Conceptual Cultural Index: A Metric for Cultural Specificity via Relative Generality
Large language models (LLMs) are increasingly deployed in multicultural settings; however, systematic evaluation of cultural specificity at the sentence level remains underexplored. We propose the Conceptual Cultural Index (CCI), which estimates cultural specificity at the sentence level. CCI is defined as the difference between the generality estimate within the target culture and the average generality estimate across other cultures. This formulation enables users to operationally control the scope of culture via comparison settings and provides interpretability, since the score derives from the underlying generality estimates. We validate CCI on 400 sentences (200 culture-specific and 200 general), and the resulting score distribution exhibits the anticipated pattern: higher for culture-specific sentences and lower for general ones. For binary separability, CCI outperforms direct LLM scoring, yielding more than a 10-point improvement in AUC for models specialized to the target culture. Our code is available at https://github.com/IyatomiLab/CCI .
💡 Research Summary
This paper introduces the Conceptual Cultural Index (CCI), a novel metric designed to quantify cultural specificity at the sentence level, addressing a critical gap in evaluating Large Language Models (LLMs) in multicultural contexts. As LLMs are increasingly deployed globally, assessing whether their outputs are culturally appropriate or specific is essential for fairness and reliability. Existing benchmarks often rely on QA formats with overall accuracy, failing to capture the continuous spectrum of cultural knowledge, from universally general to highly culture-specific. The CCI provides a operationalizable and interpretable solution to this problem.

Information given
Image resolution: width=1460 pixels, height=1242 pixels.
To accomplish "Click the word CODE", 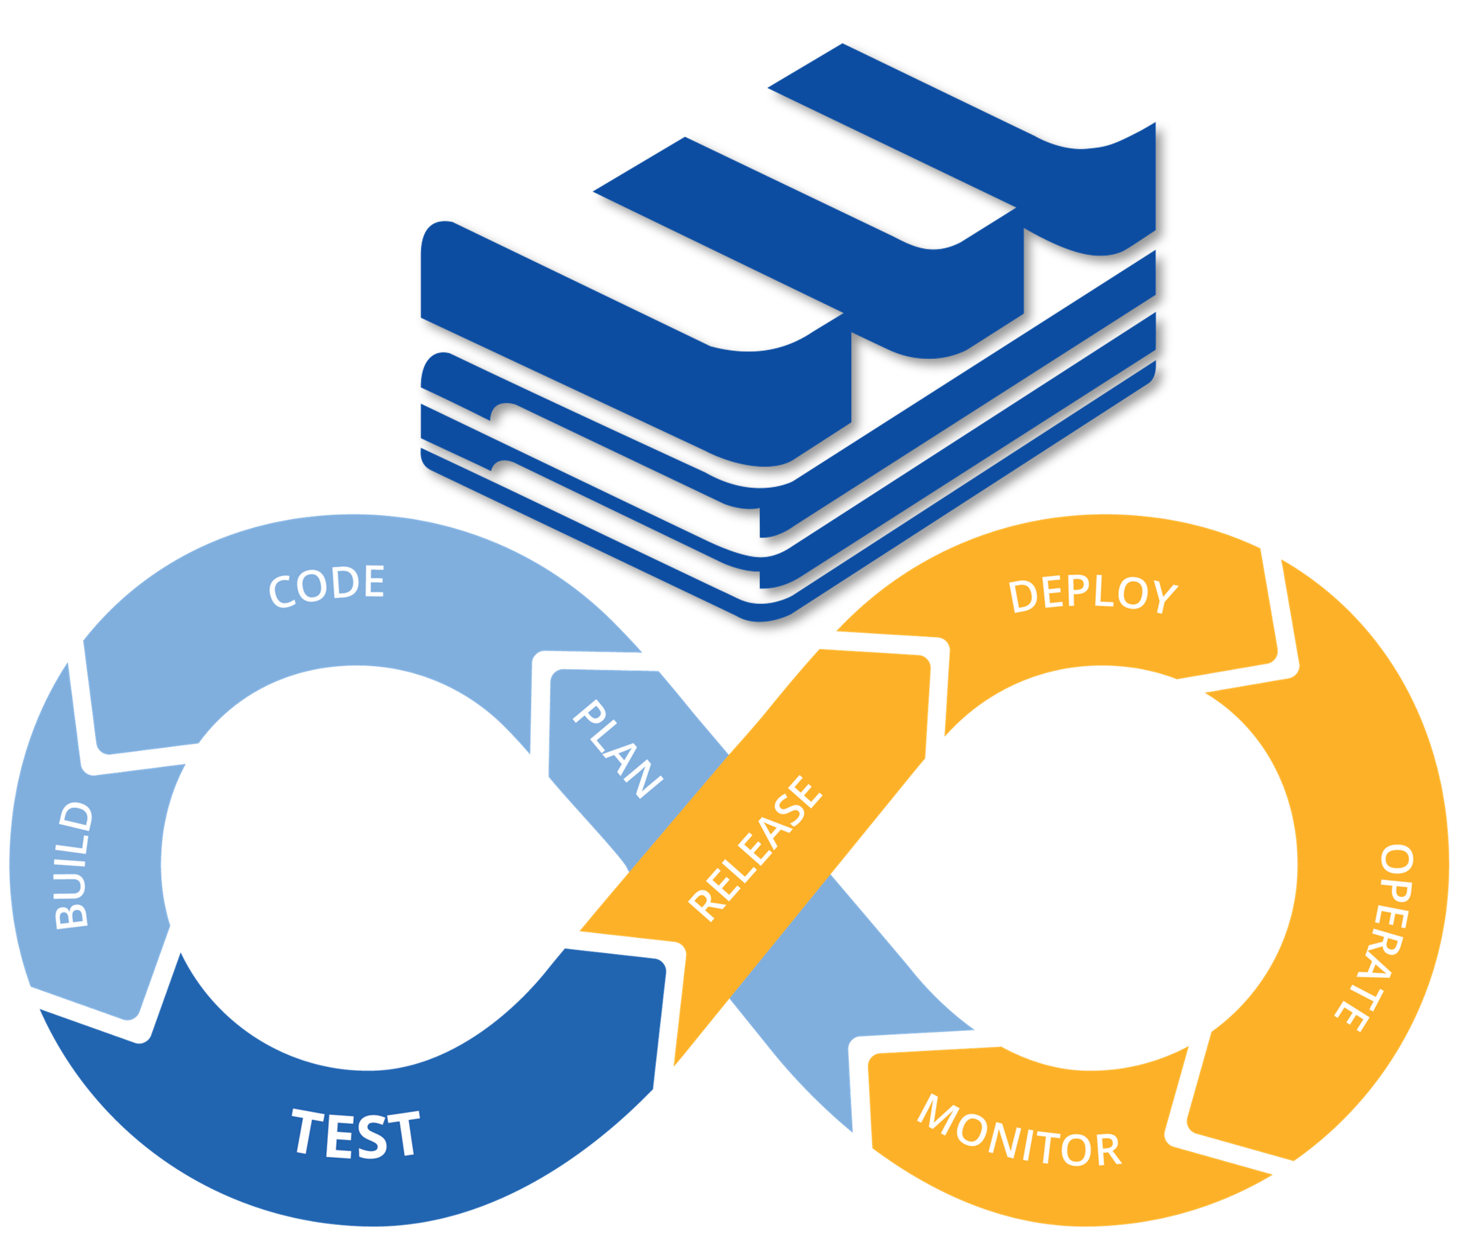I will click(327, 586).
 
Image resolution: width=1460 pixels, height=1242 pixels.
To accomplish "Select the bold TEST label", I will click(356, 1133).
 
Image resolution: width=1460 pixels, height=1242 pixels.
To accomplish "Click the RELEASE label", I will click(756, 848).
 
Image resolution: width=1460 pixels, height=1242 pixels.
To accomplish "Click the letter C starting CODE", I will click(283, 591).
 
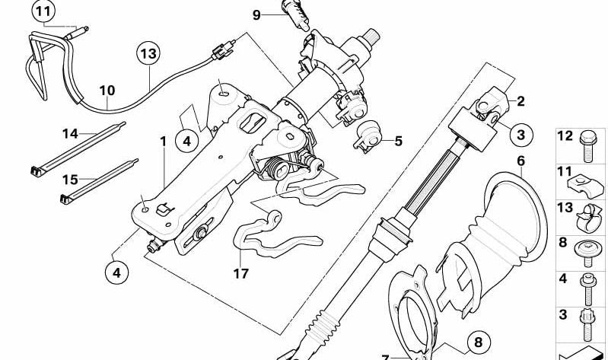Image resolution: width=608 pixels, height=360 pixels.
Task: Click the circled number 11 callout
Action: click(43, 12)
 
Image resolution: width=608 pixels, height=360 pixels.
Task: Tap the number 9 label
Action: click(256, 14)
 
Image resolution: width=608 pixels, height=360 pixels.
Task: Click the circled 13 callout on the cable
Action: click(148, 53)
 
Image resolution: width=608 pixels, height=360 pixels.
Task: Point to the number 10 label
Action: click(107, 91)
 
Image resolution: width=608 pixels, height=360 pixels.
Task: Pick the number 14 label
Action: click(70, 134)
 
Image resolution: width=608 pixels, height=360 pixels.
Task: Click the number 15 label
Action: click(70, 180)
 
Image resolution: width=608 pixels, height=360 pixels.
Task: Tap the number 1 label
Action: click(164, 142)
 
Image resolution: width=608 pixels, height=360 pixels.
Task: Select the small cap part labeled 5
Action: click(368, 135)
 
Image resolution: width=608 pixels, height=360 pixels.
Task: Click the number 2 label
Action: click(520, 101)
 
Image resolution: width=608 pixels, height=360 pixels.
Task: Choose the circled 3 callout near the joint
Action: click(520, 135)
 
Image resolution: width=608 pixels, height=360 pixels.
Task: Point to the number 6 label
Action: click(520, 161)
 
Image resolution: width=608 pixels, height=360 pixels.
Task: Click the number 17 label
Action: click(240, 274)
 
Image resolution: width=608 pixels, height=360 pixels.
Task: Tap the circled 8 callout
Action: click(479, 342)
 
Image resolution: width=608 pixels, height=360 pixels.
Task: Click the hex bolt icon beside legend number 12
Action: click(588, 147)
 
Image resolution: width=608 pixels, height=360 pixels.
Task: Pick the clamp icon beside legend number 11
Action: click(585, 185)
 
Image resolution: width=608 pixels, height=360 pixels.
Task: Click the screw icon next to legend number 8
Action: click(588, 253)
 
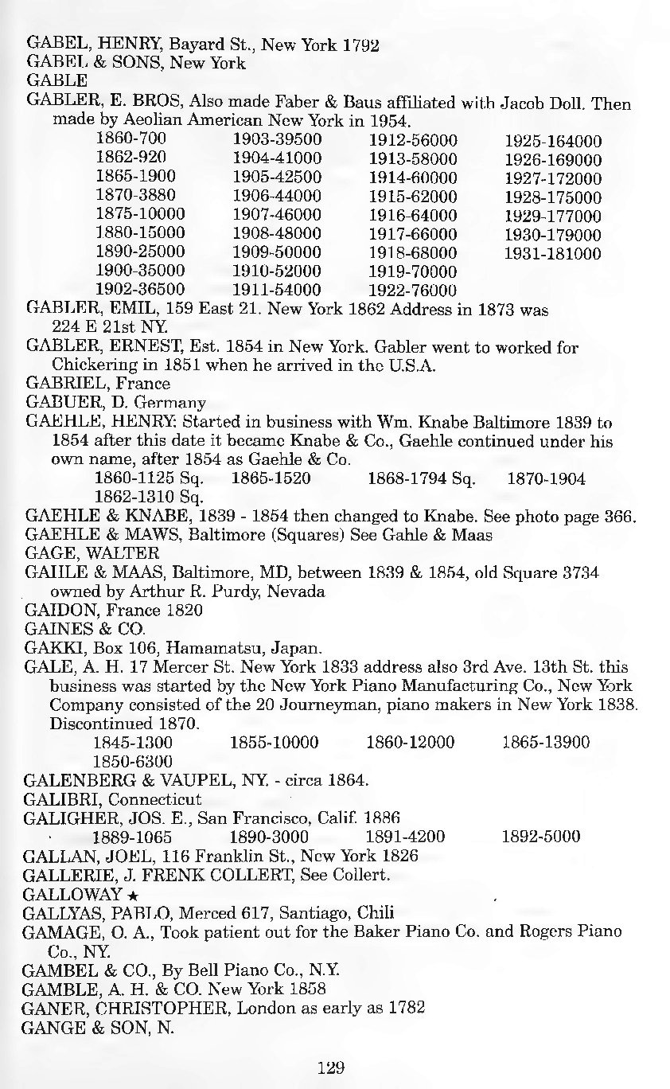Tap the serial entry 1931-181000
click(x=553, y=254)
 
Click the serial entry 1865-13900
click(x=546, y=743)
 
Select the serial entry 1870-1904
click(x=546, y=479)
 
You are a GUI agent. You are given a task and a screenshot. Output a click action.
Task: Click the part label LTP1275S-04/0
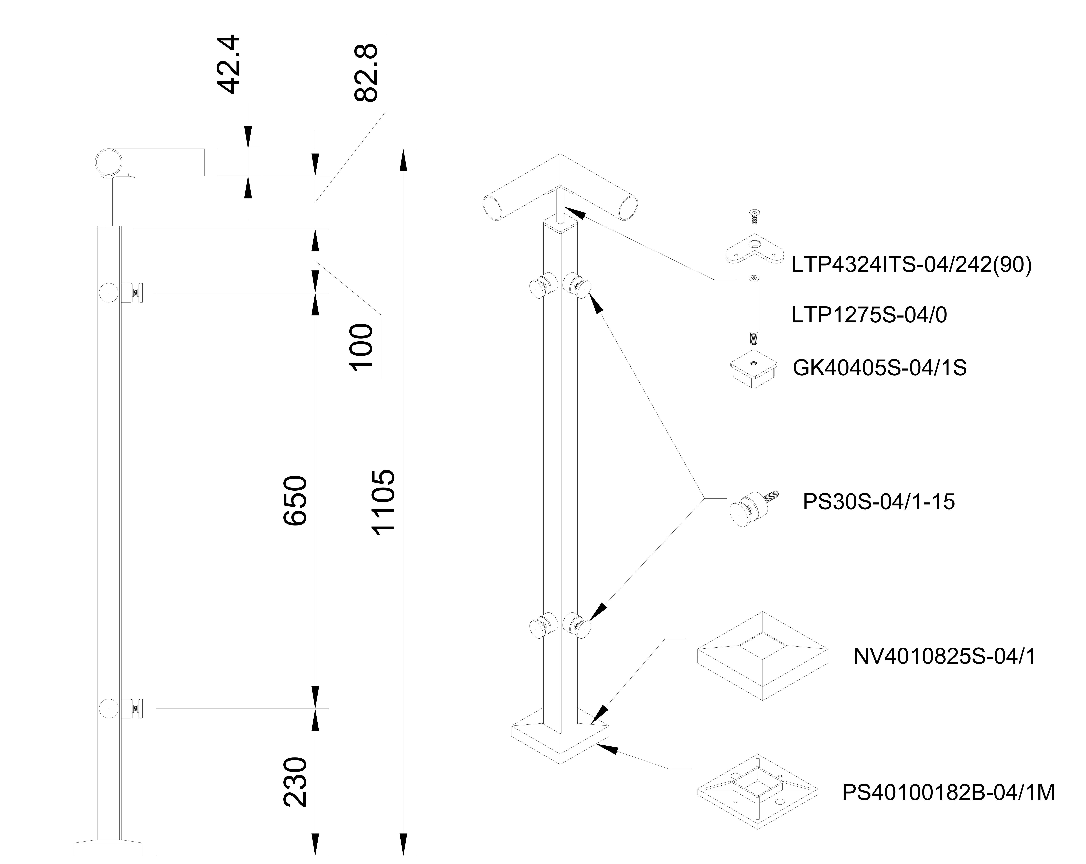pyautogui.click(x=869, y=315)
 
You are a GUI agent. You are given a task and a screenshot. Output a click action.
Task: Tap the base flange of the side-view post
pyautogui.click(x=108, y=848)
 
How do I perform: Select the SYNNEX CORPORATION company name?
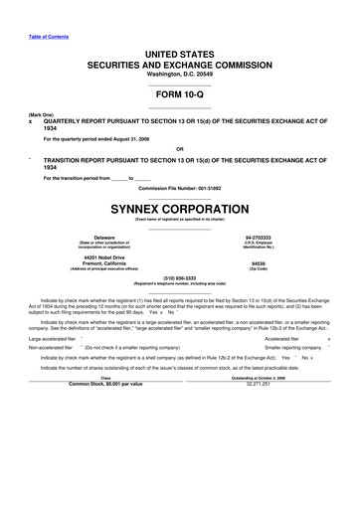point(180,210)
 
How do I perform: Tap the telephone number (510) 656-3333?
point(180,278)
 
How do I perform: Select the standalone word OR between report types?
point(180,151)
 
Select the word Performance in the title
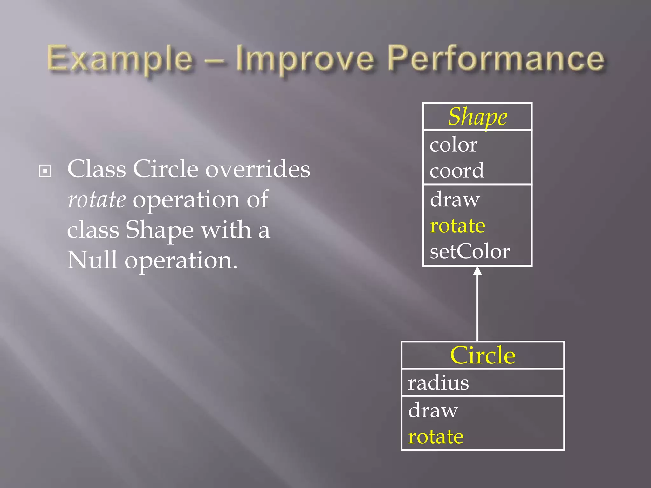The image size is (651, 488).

What the task requires
Continue the summary of the Conceptual Cultural Index paper from its last sentence.

Exercise result
The core methodology of CCI is based on estimating relative generality across cultures. For a given sentence, a target culture, and a set of comparison cultures, an LLM is prompted to estimate how common or familiar the sentence is within each culture on a scale from 0.0 to 1.0. These per-culture generality scores are obtained via a single query prompting for JSON-formatted output. The CCI score is then defined as the difference between the generality score in the target culture and the average generality score across all other cultures in the comparison set (CCI = p_target - mean(p_others)). This score ranges from -1 to 1, where values near 1 indicate high specificity to the target culture, values near 0 indicate cross-cultural generality, and values near -1 indicate specificity to non-target cultures. A key feature of CCI is its controllability: users can define the comparison set of cultures (e.g., G20 countries, neighboring nations) to operationally control the scope of “culture” being evaluated, moving beyond vague definitions.
The authors rigorously validate CCI using Japan as the target culture. They construct an evaluation dataset of 200 Japanese culture-specific sentences and 200 general sentences, generated by GPT-5 and manually reviewed. They compare CCI against a baseline method where an LLM directly scores cultural specificity on a 0-1 scale. Experiments are conducted across five LLMs, including multilingual models (Llama 3.1, Qwen 2.5, gpt-oss) and Japanese-specialized models (Llama 3.1 Swallow, llm-jp 3.1).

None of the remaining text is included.